Below is a listing with pictures. Repeat exactly the lines starting at the one holding "Given: Click the Zoom application icon" and going on through the one holding "The image size is (957, 550).", and leave every picture out.
[Records to process]
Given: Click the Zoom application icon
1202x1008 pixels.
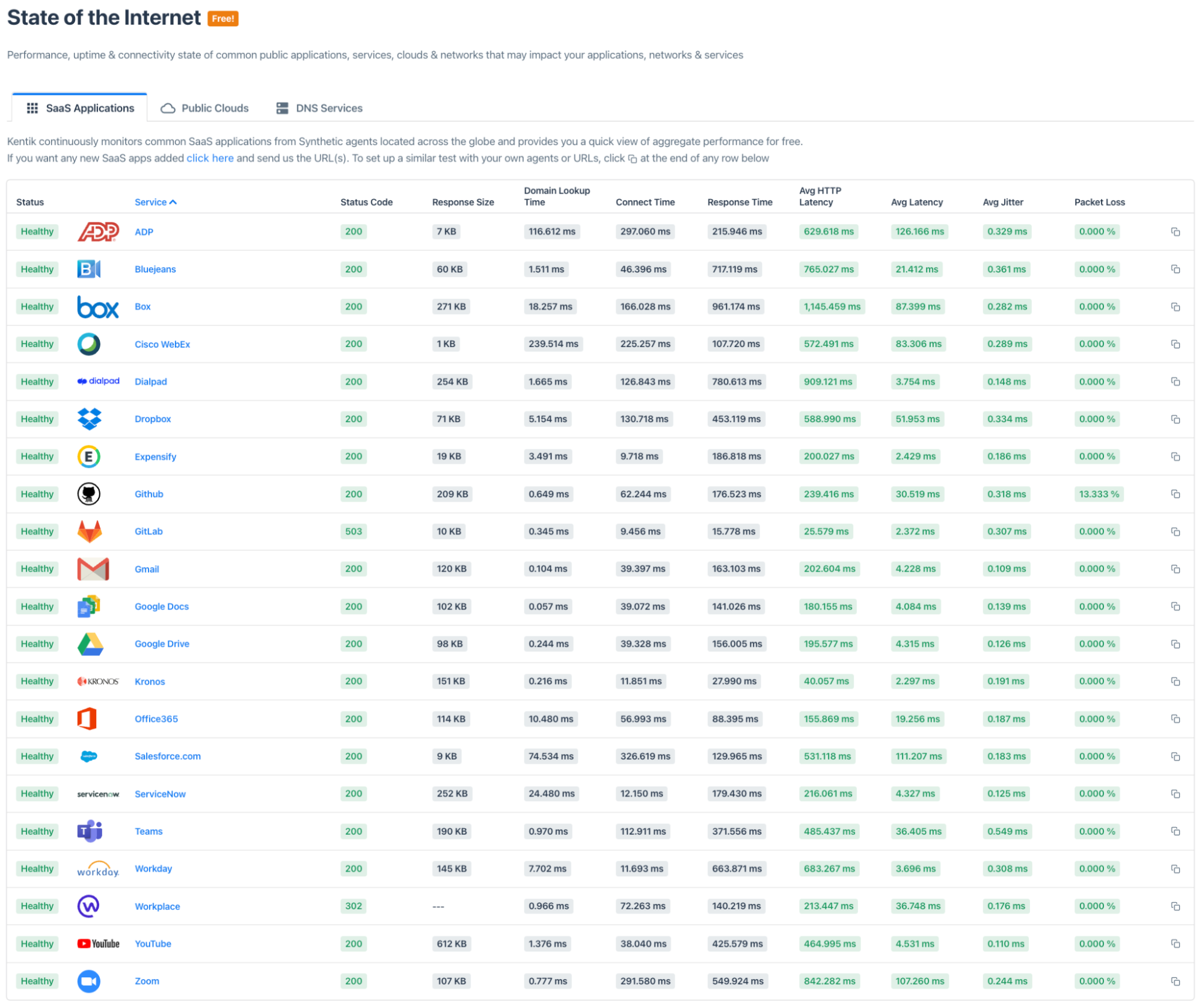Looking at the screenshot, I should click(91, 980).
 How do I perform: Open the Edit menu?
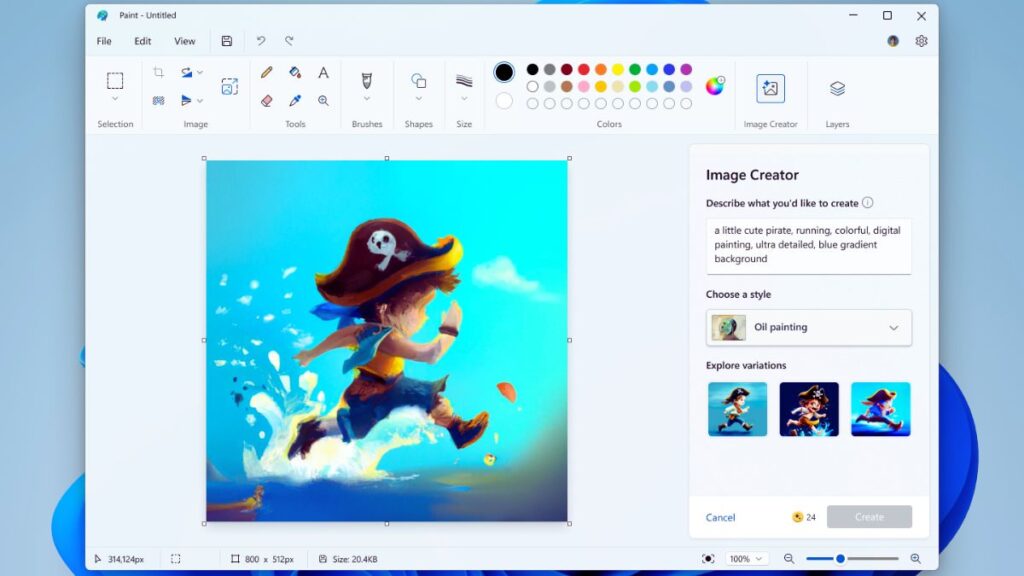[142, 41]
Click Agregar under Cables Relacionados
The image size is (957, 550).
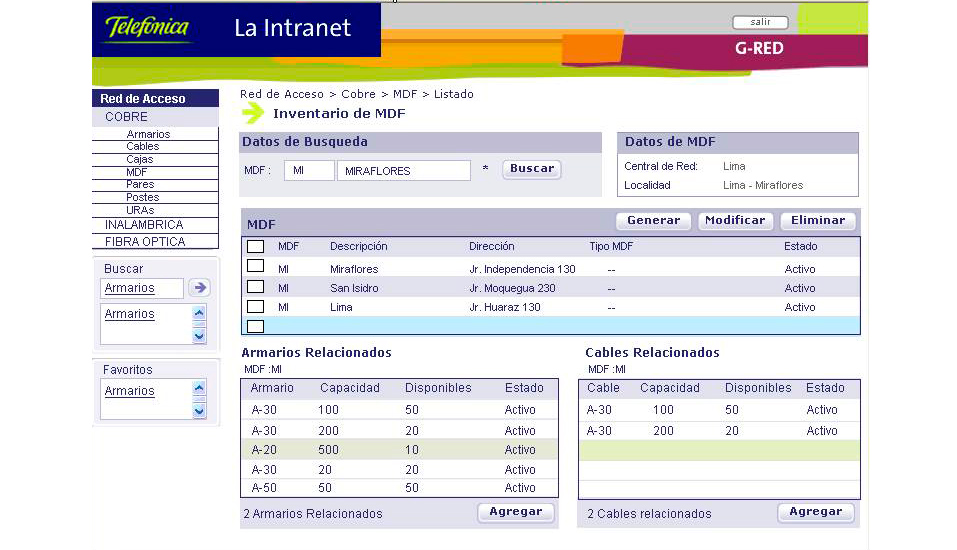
[/Records to process]
[Records to process]
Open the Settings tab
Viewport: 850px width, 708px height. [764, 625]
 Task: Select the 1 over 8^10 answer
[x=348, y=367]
[/Records to process]
### Response
Given: Click the Zoom application icon
1202x1008 pixels.
Looking at the screenshot, I should click(91, 980).
 How do I perform: Open the Edit menu?
[142, 41]
Click Agregar under Cables Relacionados
The image size is (957, 550).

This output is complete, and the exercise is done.